Molecular dynamics (MD) simulations are increasingly used to probe the structural dynamics of proteins in response to perturbations in their environment. Characterization of MD trajectories within the simulation time-scale of tens to hundreds of microseconds is hindered by the determination of relevant reaction coordinates that characterize macrostates and transition barriers among them. Over recent years, kinetic clustering methods have been successfully applied to analyze MD trajectories allowing to analyze and describe complex free-energy landscapes of proteins. These methods rely on the identification of a set of relevant features describing these landscapes; however, exhaustive feature identification is limited by the amount of memory available in standard computer clusters. Network analysis and community detection methods provide an alternative to generate coarse-grained features by identifying communities of protein residues that are grouped together according to their time-dependent association.

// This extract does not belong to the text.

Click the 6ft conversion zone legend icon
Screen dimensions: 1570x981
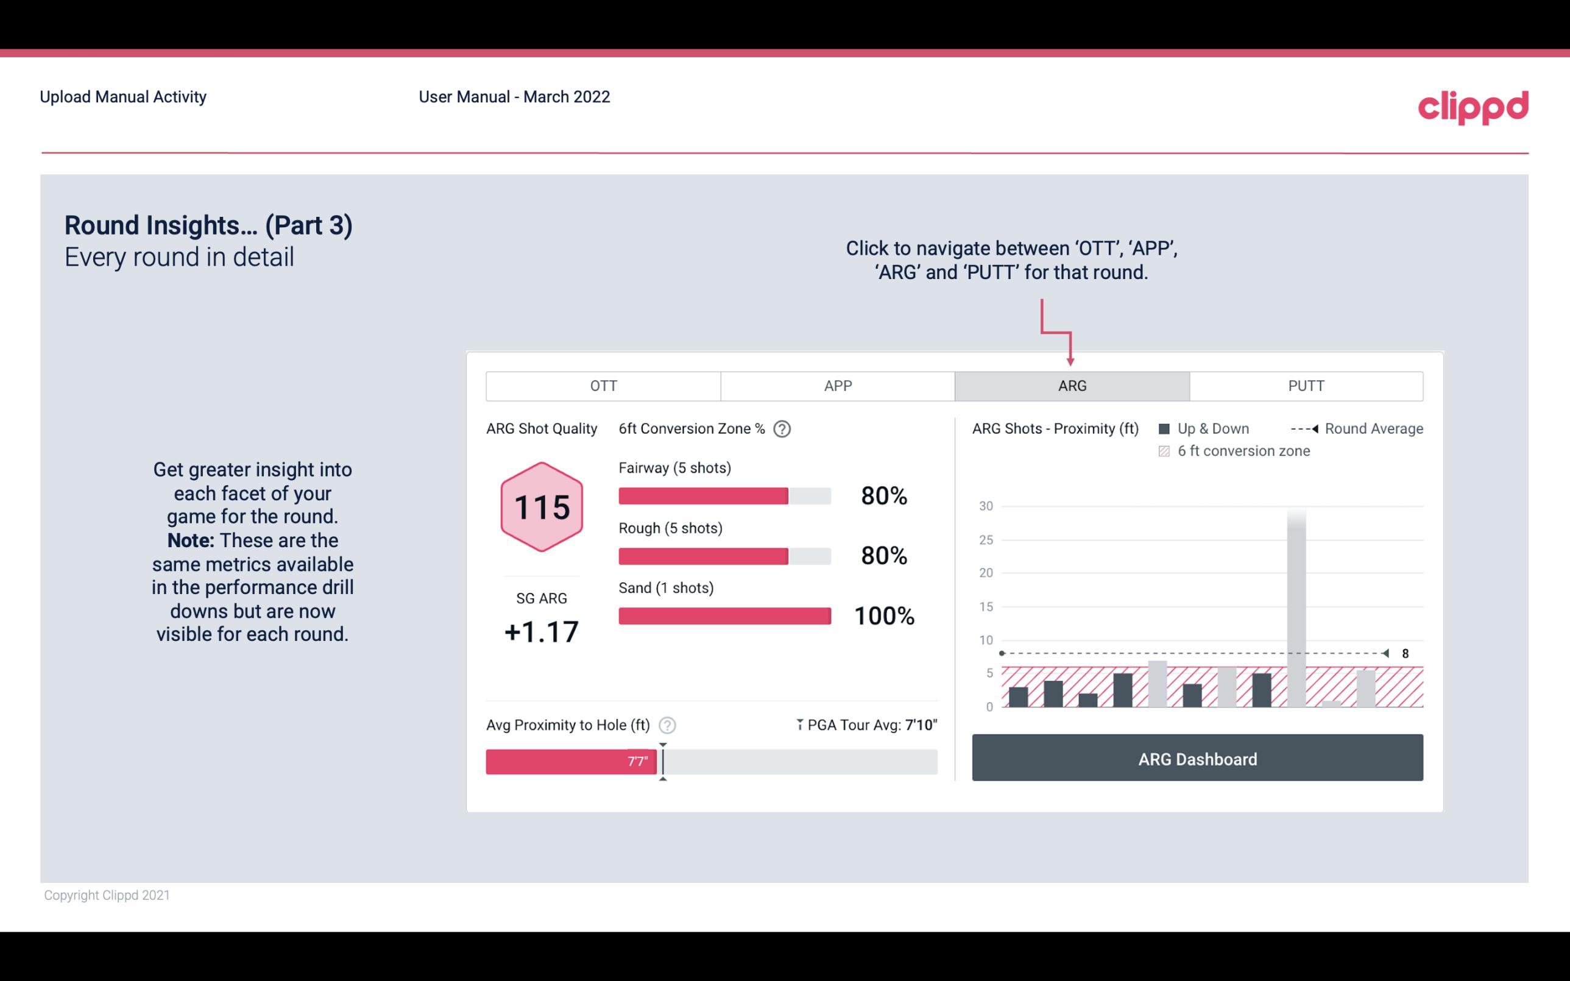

Such communities can be used for coarse-graining the representation of relatively large proteins (several hundreds of residues) to a few communities, over a time-scale of several microseconds. Here, we implement the application of community detection methods to MD trajectories of proteins ranging from tens to several hundreds of residues solvated in explicit water and/or embedded in lipid bilayers. Kinetic clustering methods are applied on both the coarse-grained representation generated by network analysis and the all-atom representation and used to analyze the free-energy landscape of a diverse set of proteins.